Coking coal price dip puts brakes on Coronado Coal


Image: Coronado Global Resources

Coronado Coal is optimistic about the future of the coking coal sector despite forecasting lower-than-expected financial returns due to a falling commodity price.

The company has revised its earnings before interest, tax, depreciation and amortisation (EBITDA) projections from between $US737 million ($1.068 billion)–$807 million downwards to $US687 to $737 million.

Coronado’s expected decrease is due to a predicted coal spot price of approximately $140 per tonne for the remainder of the year, down from $160 during the company’s half-year result announcement.

In the United States, higher than normal coal inventory levels are held to generate higher margins in the event there is a recovery in prices in the short term.

Coronado’s exposure to fuel price is fully hedged, and therefore, the recent spike in oil prices will not affect the earnings guidance.

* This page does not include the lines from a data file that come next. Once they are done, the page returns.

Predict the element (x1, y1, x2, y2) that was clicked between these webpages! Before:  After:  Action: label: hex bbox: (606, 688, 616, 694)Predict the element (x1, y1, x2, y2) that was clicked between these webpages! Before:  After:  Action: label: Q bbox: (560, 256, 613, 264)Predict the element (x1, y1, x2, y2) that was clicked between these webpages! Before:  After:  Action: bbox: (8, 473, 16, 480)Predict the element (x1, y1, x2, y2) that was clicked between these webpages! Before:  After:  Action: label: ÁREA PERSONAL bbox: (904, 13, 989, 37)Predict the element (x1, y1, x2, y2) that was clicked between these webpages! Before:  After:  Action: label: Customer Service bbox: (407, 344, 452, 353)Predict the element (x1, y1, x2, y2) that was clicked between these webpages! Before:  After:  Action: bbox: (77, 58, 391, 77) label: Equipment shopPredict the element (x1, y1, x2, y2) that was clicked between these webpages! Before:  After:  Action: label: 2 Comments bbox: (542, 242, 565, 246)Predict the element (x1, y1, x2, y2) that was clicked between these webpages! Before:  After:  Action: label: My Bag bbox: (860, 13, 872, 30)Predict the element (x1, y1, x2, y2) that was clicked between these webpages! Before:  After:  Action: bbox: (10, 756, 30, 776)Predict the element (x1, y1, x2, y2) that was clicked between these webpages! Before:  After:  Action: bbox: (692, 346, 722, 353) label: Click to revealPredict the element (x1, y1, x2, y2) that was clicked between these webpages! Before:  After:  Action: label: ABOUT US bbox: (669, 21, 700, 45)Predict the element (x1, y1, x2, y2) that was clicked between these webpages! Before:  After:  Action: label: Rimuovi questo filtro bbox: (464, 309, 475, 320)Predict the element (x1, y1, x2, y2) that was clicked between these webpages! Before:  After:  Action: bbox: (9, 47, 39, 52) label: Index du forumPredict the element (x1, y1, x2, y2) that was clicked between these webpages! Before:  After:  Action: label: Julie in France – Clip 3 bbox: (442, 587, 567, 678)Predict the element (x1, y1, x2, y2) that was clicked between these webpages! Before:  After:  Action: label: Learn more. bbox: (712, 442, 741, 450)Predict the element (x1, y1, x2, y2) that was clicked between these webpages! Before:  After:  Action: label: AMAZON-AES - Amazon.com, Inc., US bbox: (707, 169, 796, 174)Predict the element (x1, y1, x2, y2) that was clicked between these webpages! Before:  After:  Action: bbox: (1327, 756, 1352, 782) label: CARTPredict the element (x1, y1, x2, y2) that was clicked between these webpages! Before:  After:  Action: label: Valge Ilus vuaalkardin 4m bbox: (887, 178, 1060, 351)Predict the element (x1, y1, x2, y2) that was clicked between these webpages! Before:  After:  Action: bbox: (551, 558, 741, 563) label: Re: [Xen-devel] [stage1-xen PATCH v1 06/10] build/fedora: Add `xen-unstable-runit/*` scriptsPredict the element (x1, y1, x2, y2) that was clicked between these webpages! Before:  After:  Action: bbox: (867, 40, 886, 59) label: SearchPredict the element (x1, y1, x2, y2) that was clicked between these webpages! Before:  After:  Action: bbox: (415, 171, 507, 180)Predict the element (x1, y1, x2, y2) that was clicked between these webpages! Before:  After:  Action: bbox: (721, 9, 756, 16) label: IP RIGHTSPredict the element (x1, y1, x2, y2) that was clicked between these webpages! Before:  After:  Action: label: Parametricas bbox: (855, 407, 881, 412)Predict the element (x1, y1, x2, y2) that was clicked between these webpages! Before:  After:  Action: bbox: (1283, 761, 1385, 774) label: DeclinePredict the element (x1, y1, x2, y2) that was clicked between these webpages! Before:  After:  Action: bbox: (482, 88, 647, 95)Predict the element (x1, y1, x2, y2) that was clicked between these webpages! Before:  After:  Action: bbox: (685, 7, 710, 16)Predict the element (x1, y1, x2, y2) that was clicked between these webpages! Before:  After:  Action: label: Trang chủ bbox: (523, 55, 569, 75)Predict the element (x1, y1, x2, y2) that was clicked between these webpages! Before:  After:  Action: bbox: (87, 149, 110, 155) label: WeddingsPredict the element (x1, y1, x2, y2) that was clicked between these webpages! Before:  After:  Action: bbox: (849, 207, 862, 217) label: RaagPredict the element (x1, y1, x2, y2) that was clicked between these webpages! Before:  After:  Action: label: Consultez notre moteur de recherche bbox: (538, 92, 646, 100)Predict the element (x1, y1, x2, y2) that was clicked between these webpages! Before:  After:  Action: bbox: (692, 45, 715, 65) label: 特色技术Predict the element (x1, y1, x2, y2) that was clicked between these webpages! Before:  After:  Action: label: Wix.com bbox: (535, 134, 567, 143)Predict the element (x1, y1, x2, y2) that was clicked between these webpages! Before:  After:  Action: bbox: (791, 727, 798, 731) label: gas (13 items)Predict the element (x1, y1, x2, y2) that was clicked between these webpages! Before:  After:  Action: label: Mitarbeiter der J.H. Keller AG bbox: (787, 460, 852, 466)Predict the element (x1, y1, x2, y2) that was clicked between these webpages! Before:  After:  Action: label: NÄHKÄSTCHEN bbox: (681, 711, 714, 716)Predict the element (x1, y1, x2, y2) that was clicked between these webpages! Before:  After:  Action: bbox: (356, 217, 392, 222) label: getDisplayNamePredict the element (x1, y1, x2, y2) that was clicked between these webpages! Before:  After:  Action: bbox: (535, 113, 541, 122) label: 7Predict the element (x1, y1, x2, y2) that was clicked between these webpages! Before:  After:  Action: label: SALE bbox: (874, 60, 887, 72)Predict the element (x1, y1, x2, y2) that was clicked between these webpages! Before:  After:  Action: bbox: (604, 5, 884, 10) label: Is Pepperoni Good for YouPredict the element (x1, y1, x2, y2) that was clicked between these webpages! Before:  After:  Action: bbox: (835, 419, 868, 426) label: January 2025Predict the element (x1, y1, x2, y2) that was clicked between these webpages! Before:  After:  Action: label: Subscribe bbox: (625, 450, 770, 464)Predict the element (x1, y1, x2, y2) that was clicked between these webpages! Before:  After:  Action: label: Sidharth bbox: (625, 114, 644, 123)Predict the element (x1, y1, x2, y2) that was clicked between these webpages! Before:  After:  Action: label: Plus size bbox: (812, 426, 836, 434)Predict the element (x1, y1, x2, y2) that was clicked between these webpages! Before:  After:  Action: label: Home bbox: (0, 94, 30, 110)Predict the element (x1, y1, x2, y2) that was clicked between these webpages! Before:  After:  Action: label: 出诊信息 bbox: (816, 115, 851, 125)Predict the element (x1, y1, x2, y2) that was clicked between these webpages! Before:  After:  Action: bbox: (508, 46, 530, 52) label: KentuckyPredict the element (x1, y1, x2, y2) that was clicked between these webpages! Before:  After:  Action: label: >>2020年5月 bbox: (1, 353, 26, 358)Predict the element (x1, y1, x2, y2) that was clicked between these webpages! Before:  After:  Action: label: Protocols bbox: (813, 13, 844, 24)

Managing director and chief executive officer Gerry Spindler said the company was subject to global market pricing for metallurgical coal.

“The recent fall in spot prices, if sustained, is likely to adversely impact EBITDA. In the short term we see the possibility of prices remaining at lower levels, with the potential for further deterioration in light of the uncertainties and weakness in the global macro-economic environment,” Spindler said.

Coronado has reduced operating costs efficiencies at its Curragh mine since its acquisition in March 2018. The company’s Buchanan mine also is also one of the lowest cost metallurgical mines in the United States.

The company remains optimistic for its long-term growth prospects due to its low-cost operating structure, low gearing and suite of highly sought-after, quality metallurgical coal products.

“Given our low-cost operating structure and balance sheet capacity, we are better positioned than most of our peers to weather a softer price environment without the need to reduce critical investment in our assets,” Spindler said.

“While the US trade negotiations and the weakness in global macro-economic factors are having material impacts on near term prices, we believe the fundamental factors that support continued growth in demand for high quality metallurgical coal in the long term remains unchanged.”